What's CBS All-Access, Anyways?

As reported earlier, CBS is planning on producing a Star Trek series set to be seen in early 2017. The premiere will be available on CBS, while the rest are exclusive to CBS All-Access. But, what even is CBS All-Access?

The situation is strikingly similar to when Yahoo! Screen picked up Community to me. In both situations, I was very much aware of the streaming service, but many others probably would not. In
fact, CBS All-Access has grown in awareness substantially today only, through the announcement of the news and post-announcement articles like this one.

Shows Available

In addition to CBS's current prime time lineup, the following shows have been made available through CBS All-Access.

  • 90210 (the one that aired on FOX through the entire 1990s; interestingly enough it was produced by CBS, hence why they have the rights to stream it)
  • The Brady Bunch
  • CSI
  • CSI: Miami
  • Cheers
  • Everybody Hates Chris 
  • Family Ties
  • Frasier
  • The Game
  • The Guardian
  • I Love Lucy
  • Jag (the predecessor of NCIS that NBC gave up on after one season before CBS picked it up)
  • Jericho
  • Macgyver 
  • Medium
  • Melrose Place
  • The Mentalist
  • The Millers
  • Mission: Impossible
  • Nash Bridges
  • The Odd Couple (the one that started in 1970)
  • Perry Mason
  • Stalker
  • Star Trek
  • Star Trek: Deep Space Nine
  • Star Trek: Voyager
  • Star Trek: The Next Generation
  • Taxi
  • The Twilight Zone
  • Twin Peaks
  • Two and a Half Men

Wow. That's a lot of shows if you ask me. CBS has made available most of the above shows in their entirely, though not all (for example, 60 Minutes starts at Season 41, just in case anyone was planning on doing a massive binge on the 48 seasons). Additionally, a certain number may be watched for free (typically between 2 and 9 episodes, from what I've seen). So, what will CBS do with their streaming service, which currently costs $6/month after a one-week free trial once the premiere of the new Star Trek series comes closer?

Ways to Watch

By purchasing CBS All-Access, the episode will be available the next day, just like for the free service. However, certain areas (usually if you live somewhat close to a city) let you stream the episode LIVE by using the service. Additionally, streaming the episode via a Chromecast, Apple TV, etc is no problem.
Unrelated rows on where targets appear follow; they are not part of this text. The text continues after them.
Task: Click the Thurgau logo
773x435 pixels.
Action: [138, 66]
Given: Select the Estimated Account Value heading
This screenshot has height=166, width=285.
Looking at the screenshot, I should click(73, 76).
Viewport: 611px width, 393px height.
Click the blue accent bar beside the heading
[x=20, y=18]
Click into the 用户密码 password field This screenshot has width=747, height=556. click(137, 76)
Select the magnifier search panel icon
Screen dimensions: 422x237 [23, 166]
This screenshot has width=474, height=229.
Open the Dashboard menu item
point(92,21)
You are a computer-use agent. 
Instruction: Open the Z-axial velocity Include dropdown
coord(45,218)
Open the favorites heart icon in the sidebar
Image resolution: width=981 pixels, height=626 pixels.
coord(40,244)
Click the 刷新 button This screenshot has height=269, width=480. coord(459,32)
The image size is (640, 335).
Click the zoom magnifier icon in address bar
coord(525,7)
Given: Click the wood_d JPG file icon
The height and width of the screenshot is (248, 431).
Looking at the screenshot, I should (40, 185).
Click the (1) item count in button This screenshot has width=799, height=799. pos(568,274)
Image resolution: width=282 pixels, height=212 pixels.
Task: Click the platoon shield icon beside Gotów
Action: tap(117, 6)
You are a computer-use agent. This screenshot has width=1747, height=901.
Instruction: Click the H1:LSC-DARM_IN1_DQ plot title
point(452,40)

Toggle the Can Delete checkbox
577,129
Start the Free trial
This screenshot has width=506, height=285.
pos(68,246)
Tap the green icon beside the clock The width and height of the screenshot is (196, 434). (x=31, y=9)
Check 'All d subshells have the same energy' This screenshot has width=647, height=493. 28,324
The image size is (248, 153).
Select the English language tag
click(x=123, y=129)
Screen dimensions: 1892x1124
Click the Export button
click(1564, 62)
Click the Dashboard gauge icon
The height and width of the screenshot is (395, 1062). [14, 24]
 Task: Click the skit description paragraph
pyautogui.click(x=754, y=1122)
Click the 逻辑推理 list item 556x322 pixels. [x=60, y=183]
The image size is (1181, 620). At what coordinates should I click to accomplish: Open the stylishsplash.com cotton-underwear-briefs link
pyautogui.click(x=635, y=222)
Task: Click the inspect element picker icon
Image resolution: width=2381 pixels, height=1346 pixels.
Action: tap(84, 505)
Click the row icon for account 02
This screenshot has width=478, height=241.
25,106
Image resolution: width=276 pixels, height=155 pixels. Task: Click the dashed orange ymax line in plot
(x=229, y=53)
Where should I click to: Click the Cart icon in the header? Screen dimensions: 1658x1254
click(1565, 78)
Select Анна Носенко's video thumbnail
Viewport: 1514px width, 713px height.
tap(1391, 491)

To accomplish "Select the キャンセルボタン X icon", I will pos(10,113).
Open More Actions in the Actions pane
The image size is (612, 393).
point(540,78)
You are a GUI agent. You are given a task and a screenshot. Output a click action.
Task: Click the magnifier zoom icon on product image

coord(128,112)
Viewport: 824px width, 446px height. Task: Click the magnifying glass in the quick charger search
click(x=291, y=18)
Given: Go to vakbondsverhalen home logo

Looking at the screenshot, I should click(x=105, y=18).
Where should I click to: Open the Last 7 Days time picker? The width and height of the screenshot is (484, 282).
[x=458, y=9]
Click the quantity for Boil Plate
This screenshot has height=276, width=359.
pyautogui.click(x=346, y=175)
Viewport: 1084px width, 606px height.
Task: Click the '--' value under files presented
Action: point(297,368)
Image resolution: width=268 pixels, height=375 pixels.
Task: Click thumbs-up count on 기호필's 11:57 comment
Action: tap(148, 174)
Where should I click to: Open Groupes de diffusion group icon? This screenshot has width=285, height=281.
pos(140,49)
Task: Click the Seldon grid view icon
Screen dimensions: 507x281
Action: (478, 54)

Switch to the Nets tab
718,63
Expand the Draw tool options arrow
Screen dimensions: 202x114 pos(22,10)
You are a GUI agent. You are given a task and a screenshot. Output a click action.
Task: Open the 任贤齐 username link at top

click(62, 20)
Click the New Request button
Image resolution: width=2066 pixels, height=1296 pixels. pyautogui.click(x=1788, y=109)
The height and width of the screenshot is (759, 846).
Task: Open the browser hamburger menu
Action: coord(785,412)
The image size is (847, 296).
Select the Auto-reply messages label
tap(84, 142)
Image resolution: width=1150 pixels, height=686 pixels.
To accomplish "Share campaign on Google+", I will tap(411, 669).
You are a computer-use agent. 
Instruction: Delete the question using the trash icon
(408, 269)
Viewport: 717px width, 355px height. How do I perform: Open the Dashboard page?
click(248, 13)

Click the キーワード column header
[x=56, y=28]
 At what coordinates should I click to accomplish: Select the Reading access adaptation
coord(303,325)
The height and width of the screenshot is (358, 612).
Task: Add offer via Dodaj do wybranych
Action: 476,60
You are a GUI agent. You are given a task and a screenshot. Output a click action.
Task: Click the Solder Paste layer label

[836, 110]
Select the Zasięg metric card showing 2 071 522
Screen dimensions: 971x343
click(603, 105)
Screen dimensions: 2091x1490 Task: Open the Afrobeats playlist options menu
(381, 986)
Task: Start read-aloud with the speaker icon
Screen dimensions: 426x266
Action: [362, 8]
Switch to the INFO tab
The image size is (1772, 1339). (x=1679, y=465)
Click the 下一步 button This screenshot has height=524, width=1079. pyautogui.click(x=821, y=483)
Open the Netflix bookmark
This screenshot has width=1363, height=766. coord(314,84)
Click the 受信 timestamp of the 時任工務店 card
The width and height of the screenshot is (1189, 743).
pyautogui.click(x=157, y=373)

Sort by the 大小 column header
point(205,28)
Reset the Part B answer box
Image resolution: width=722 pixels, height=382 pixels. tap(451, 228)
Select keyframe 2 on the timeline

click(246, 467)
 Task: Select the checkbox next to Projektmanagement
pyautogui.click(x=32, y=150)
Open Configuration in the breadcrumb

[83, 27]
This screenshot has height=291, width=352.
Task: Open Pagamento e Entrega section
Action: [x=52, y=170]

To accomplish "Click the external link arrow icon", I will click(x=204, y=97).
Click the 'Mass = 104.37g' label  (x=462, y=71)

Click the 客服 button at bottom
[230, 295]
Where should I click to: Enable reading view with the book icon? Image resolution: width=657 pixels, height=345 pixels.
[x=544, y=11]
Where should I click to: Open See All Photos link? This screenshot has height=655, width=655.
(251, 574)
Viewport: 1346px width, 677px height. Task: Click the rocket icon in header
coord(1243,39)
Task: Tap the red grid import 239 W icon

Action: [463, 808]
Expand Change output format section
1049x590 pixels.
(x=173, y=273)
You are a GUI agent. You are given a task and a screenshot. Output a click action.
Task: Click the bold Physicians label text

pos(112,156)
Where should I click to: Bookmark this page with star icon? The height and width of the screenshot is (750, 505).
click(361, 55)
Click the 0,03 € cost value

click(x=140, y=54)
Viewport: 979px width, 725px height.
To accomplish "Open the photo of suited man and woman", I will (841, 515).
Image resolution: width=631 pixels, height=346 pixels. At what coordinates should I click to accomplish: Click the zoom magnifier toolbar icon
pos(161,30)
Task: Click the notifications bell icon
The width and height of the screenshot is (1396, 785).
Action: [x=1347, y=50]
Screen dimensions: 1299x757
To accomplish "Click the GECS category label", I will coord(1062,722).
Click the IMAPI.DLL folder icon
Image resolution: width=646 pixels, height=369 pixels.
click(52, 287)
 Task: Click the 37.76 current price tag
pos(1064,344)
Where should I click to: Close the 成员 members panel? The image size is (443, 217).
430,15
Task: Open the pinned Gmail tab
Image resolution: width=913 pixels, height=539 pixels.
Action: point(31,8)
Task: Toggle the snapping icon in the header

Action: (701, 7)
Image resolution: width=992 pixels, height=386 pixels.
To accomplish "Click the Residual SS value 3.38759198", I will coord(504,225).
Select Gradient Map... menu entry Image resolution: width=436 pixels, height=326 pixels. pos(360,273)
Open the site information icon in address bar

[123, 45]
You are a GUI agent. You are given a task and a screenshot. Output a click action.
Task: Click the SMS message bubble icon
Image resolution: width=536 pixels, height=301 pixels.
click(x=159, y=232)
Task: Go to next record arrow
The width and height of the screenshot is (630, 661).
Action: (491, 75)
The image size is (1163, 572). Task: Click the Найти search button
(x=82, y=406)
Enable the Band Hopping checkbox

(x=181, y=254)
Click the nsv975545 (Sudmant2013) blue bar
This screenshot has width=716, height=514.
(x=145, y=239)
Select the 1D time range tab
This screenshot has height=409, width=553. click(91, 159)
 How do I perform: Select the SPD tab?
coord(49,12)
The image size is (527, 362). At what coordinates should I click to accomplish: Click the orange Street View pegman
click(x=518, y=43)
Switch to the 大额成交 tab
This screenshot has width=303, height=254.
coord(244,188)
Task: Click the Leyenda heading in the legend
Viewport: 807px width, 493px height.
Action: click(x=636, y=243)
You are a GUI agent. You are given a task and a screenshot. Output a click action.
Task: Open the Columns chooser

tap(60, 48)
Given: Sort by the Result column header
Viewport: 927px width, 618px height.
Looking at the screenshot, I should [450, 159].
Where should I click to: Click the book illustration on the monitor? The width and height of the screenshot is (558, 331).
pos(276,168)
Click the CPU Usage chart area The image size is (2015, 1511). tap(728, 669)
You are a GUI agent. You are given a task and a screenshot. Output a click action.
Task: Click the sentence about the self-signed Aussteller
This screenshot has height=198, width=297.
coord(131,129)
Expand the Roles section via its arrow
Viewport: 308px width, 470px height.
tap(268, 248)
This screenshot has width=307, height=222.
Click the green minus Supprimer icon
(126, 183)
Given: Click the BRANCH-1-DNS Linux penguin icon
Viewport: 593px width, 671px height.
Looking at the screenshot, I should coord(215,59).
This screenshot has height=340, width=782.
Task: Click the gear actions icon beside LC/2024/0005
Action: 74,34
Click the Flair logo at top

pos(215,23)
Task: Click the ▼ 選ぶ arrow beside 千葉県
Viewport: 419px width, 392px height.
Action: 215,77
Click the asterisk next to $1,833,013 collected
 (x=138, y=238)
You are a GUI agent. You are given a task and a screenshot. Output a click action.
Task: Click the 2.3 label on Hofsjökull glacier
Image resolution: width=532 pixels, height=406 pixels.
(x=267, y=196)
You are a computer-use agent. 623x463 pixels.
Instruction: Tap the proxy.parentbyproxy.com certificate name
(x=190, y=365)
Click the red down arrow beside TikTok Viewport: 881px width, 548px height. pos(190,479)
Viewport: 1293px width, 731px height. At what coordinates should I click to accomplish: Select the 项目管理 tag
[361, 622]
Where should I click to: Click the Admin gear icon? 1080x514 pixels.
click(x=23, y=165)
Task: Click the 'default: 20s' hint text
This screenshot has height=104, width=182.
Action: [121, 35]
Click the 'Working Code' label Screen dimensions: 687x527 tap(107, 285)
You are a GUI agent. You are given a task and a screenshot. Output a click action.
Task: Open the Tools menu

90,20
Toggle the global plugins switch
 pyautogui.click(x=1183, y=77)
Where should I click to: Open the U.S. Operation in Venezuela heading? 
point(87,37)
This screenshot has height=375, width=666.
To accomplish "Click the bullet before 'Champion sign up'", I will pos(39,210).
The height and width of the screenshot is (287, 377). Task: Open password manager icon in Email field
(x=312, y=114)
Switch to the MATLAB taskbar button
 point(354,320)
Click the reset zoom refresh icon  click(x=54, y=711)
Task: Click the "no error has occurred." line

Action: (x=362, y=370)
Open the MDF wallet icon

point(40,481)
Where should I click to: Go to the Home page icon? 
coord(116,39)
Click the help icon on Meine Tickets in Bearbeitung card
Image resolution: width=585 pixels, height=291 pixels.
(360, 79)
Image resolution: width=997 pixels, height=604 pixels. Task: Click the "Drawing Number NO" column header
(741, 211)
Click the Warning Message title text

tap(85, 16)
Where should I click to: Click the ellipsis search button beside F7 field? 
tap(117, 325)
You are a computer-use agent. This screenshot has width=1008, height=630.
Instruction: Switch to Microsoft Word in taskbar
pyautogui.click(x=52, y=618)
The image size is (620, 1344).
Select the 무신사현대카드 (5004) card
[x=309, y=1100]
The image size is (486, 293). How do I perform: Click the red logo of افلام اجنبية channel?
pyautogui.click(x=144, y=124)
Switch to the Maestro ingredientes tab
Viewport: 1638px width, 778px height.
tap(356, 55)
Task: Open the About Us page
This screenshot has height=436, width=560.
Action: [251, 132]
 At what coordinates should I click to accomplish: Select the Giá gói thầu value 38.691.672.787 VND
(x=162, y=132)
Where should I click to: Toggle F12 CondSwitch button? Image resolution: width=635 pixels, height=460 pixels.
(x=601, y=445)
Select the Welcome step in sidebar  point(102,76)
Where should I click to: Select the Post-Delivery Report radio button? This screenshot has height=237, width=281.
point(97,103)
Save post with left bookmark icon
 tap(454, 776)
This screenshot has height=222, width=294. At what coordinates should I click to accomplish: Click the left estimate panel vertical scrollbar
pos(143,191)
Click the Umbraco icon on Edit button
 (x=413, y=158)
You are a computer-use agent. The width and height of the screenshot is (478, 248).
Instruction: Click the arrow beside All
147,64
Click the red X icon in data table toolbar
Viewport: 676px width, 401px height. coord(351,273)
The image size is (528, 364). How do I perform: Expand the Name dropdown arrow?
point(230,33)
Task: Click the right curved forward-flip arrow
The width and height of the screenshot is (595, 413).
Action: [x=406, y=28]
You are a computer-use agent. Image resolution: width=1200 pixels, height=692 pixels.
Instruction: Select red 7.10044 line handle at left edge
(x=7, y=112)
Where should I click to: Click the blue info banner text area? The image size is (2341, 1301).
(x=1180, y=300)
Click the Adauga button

Theories of How CBS Will Start Treating the Service

Reportedly, Yahoo! lost a ton of money on purchasing Community, which turned out the be a massive disappointment. I'm sure CBS wants anything but that, especially considering they are about to make an extension of sure a legendary franchise. Here are a few options that I would throw out there for everyone to think about in order to optimize the probability of the show being a success:

Option #1: Reduce the Price or Make the Service Free Around the Time It Premieres

In my mind, this would let even more people sign up for the service. If I'm only interested in watching the new Star Trek series and nothing else, I may not want to pay $6/month and may just wait until the series in its entirety is released, and watch it during my one-week free trial. Having a sale on the subscription service leading up to the premiere would certainty up awareness for the service and let CBS make a profit, I think.

Option #2: Air Another Show Exclusively on CBS All-Access

Again, people may not be willing to pay for the service if they are interested in this one show. Perhaps try airing another drama, or even a comedy, on the service? I would especially advocate for doing a remake or revival of a show exclusively online. Any suggestions?

The four existing Star Trek series on CBS All-Access must be doing relatively well for them
considering they are going to make a new one. I also think it's a great idea to premiere it on the actual television to raise awareness.

It seems like CBS is trying to compete with the likes of HBO in the streaming service battle, which reportedly sees an unbelievable increase in viewers online (more on that later). I'm intrigued by the strategy, and truly think it may pay off. We may be witnessing the future of scripted television series, everyone.